Thanks to the invention of social media and perhaps an all-too-human love of gossip, the average employee may now have more influence and power than you realize. Many employers have social media policies that control what their current employees post online about the company to some degree, but it's much harder to figure out a way to handle an angry and vocal ex-employee.
What can you do if you are worried about what an ex-employee is posting online?
-- Consider whether or not you want to bring more attention to the matter.
If you bring a lawsuit against a former employee to stop him or her from saying something about your company, you're likely to attract more attention. That could hurt your company more than it helps. However, a "cease and desist" letter, combined with a request to the Internet service provider (ISP) or social media platform asking for the defamatory material to be removed, may be a good way to quietly handle the matter.
-- Make sure that the statements are actually defamatory.
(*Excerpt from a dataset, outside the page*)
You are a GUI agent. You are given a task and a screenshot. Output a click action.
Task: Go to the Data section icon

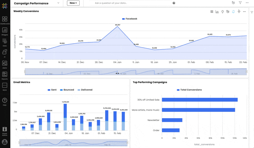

Defamation is a false statement that injures your reputation. It doesn't particularly matter where it is published -- on the employee's relatively obscure blog or a Facebook account that has 10,000 followers -- but it does have to be a statement of fact and untrue. Something expressed as an opinion can't be considered legally defamatory. Something that's true, no matter how injurious, also can't be defamatory.
-- Discuss a lawsuit for defamation with your attorney.
If all else fails and the damage is already done, you may find it necessary to proceed with a lawsuit against your former employee for defamation. This can accomplish several things:
-- It can provide injunctive relief and stop any new defamatory statements from being published.
-- It can allow you to recover damages, if possible, from the former employee.
-- It can throw light on the whole situation and show clients and customers that there is no truth to the statements.
Every situation involving a disgruntled ex-employee is unique, so discuss yours with an attorney before you decide your next move.